Клоун все понял без слов. Видимо, Джолион был не первым ребенком, который его испугался. Когда-то я тоже боялась клоунов: мне казалось, что за их раскрашенными лицами кривляется что-то темное, не имеющее отношения к людям, и лучше с ним не сталкиваться.
Мороженое было вкусным, но была в нем какая-то странная, едва уловимая нотка — я так и не поняла, что именно не так, но сказала:
— Лучше нам это не доедать. Мне кажется…
Я не успела договорить. Что-то со звоном оборвалось в груди, и я заскользила во тьму. Мадс попытался меня удержать и почти сразу же обмяк рядом со мной.

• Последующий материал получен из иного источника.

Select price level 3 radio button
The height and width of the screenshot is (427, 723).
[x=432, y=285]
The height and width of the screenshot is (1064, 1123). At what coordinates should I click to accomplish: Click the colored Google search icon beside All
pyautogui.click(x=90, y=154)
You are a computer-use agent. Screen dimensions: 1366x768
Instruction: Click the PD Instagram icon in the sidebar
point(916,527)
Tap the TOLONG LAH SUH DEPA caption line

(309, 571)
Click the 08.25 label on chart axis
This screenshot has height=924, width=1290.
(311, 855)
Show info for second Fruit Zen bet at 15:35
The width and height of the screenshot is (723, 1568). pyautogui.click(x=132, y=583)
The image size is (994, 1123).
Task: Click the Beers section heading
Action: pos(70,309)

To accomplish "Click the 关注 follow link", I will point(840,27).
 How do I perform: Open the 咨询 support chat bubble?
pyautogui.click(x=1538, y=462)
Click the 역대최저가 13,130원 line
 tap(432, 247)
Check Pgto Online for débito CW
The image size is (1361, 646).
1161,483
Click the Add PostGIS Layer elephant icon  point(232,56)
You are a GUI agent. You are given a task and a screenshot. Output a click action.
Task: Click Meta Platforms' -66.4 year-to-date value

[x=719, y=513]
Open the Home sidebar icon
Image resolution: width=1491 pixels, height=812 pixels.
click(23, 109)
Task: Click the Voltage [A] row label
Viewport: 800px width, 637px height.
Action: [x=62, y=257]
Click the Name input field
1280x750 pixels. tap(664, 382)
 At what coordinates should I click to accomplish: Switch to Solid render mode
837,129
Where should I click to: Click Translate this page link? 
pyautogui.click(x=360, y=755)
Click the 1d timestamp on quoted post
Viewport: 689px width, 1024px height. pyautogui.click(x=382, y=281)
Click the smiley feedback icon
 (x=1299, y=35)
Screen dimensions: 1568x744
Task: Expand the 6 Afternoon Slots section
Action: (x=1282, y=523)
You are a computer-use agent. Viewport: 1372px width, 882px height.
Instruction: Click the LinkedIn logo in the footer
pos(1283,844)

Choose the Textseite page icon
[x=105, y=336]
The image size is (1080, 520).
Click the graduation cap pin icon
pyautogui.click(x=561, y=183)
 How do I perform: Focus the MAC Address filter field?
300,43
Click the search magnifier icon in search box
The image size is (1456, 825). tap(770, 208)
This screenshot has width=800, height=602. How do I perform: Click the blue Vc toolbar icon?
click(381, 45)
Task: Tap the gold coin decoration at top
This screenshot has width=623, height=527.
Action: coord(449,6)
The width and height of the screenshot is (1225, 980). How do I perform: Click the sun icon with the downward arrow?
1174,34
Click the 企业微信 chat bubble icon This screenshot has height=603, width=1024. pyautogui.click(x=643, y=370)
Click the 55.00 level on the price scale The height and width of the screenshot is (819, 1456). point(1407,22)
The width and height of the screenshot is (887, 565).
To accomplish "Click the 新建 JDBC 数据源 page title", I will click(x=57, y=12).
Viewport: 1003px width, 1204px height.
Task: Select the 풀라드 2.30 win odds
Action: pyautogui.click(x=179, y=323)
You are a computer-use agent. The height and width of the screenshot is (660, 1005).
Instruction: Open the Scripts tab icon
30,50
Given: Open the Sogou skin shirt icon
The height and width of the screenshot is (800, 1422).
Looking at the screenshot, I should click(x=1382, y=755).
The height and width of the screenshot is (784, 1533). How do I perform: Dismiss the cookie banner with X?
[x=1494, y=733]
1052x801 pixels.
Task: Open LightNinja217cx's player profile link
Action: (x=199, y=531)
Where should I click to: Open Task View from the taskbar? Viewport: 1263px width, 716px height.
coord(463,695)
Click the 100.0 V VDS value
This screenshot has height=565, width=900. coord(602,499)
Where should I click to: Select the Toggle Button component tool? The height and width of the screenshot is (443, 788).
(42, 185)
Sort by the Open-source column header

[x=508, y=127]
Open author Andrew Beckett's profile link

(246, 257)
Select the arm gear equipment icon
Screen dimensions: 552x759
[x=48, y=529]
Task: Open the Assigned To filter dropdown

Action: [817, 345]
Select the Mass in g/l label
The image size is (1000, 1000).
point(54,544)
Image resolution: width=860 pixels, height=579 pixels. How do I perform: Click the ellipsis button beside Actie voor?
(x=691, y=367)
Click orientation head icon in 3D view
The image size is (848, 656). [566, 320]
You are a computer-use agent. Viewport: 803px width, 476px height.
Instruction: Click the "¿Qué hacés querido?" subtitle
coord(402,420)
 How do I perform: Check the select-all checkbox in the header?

Последним, что я услышала, был крик Джолиона — не мысленный, настоящий:
— Ю.и! Ю. и!
Глава 5
Голова была тяжелой, и мне казалось, что она набита ватой. Во рту плавала горечь. Я лежала на чем-то твердом и холодном, руки были стянуты тонкой нитью, и кто-то порой толкал меня в бок, словно пытался проверить, сплю я или уже просыпаюсь.
Что это было? Похищение? Скорее всего — насколько я успела понять, у Кайлена при всем его героизме было множество недоброжелателей. И вот один из них решил.
Мне казалось, будто я жую пепел. Кто-то негромко застонал рядом со мной, и я почувствовала запах одеколона Мадса, смешанный с кровью. Его били? Он сопротивлялся?
«Джолли? — мысленно позвала я. — Джолли, ты слышишь?»
Мне не ответили. Я надеялась, что мальчик спит. Мне вдруг стало очень холодно и тоскливо.